- Breed: Standardbred
- Sire: Vance Hanover (US)
- Grandsire: Albatross (US)
- Dam: Disco Girl (NZ)
- Maternal grandsire: Berry Hanover (US)
- Sex: Gelding
- Foaled: 1986-11-05
- Country: New Zealand
- Breeder: R Reid, Estate L F Reid (Waiuku)
- Owner: R R Reid & J C Reid & Lorna Reid Syndicate
- Trainer: Roy & Barry Purdon, Clevedon

Record
- 121 starts: 38 wins 41 placings

Earnings
- NZ$1,747,167

Awards
- New Zealand Horse of the Year

= Christopher Vance =

New Zealand Standardbred racehorse

Christopher Vance (5 November 1986 – 13 December 2016) was a Group One-winning New Zealand Standardbred racehorse, trained by Roy and Barry Purdon and generally driven by Barry Purdon or Tony Herlihy.

==Racing career==

He was the 1991–92 New Zealand Horse of the Year after winning both the major New Zealand races, the New Zealand Cup and Auckland Cup, as well as the Miracle Mile Pace at Harold Park in Australia.

Christopher Vance was not as dominant in the following seasons but remained competitive against top class opposition such as Blossom Lady, Master Musician, Jack Morris and Chokin. In the following year's New Zealand Cup he was 3rd from a 15-metre handicap and breaking at the beginning of the race. In the 1993 Inter Dominion Pacing Championship he won a heat in 1:54.5 for the mile before going on to run 4th in the final.

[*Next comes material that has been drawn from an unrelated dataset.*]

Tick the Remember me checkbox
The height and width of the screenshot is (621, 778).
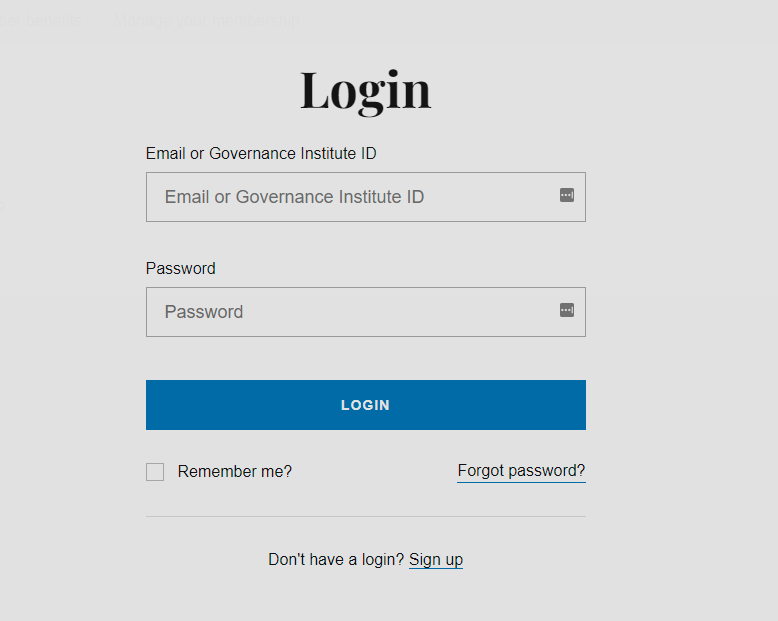click(155, 472)
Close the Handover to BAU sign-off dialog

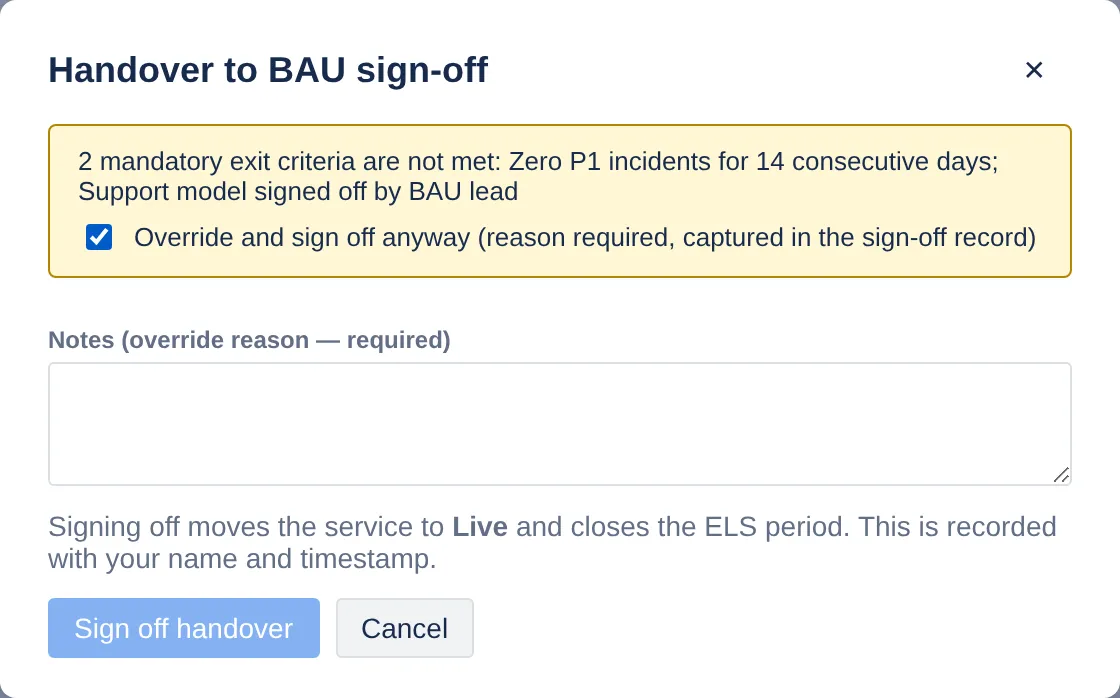point(1034,70)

Notable performances by Christopher Vance include:

| Placing | Year | Race | 1st | 2nd | 3rd |
|---|---|---|---|---|---|
| 1st | 1990 | Great Northern Derby | Christopher Vance | Mark Hanover | Amos Lee. |
| 2nd | 1990 | Auckland Cup | The Bru Czar | Christopher Vance | Tight Connection |
| 1st | 1991 | Noel J Taylor Memorial Mile | Christopher Vance | Mark Hanover | Franco Ice |
| 1st | 1991 | New Zealand Messenger | Christopher Vance | Franco Ice | Mark Hanover |
| 1st | Nov 1991 | New Zealand Trotting Cup | Christopher Vance | Clancy | Surmo Way |
| 1st | Nov 1991 | Miracle Mile Pace | Christopher Vance | Defoe | Westburn Grant |
| 1st | Dec 1991 | Auckland Cup | Christopher Vance | Starship | The Bru Czar |
| 3rd | Nov 1992 | New Zealand Trotting Cup | Blossom Lady | Giovanetto | Christopher Vance |
| 3rd | Nov 1992 | New Zealand Free For All | Blossom Lady | Sogo | Christopher Vance |
| 2nd | Nov 1992 | Miracle Mile Pace | Franco Tiger | Christopher Vance | Jack Morris |
| 3rd | Dec 1992 | M. H. Treuer Memorial | Jack Morris | Band Magic | Christopher Vance |
| 2nd | Dec 1992 | Auckland Cup | Master Musician | Christopher Vance | The Bru Czar |
| 2nd | Apr 1993 | Inter Dominion Pacing Championship heat | Blossom Lady | Christopher Vance | Westburn Grant |
| 1st | Apr 1993 | Inter Dominion Pacing Championship heat | Christopher Vance | Master Musician | Warrior Khan |
| 3rd | Apr 1993 | Inter Dominion Pacing Championship heat | Jack Morris | Rustic Lad | Christopher Vance |
| 4th | May 1993 | Inter Dominion Pacing Championship final | Jack Morris | Warrior Khan | Blossom Lady |
| 3rd | Dec 1993 | Auckland Cup | Chokin | Franco Ice | Christopher Vance |
| 2nd | Feb 1994 | A G Hunter Cup | Blossom Lady | Christopher Vance | The Unicorn |
| 1st | March 1994 | Inter Dominion Pacing Championship Consolation final | Christopher Vance | Our New Life | Tact Rashad |
| 3rd | Dec 1994 | Auckland Cup | Chokin | Franco Ice | Christopher Vance |

From April to August 1995 Christopher Vance was driven in a number of Australian races by Brian and Darren Hancock, only managing to win two lesser events. He was then brought back to New Zealand to race but failed to manage a top three placing in his final campaign. His last race was a sixth placing in the Courier Post Flying Mile (Group 2) at Cambridge behind Victor Supreme on 16 February 1996.

During his retirement years, Christopher Vance lived at Cambridge Stud, where he was a companion to the champion thoroughbred Rough Habit. The two were buried next to each other, Christopher Vance dying a month past his 30th birthday.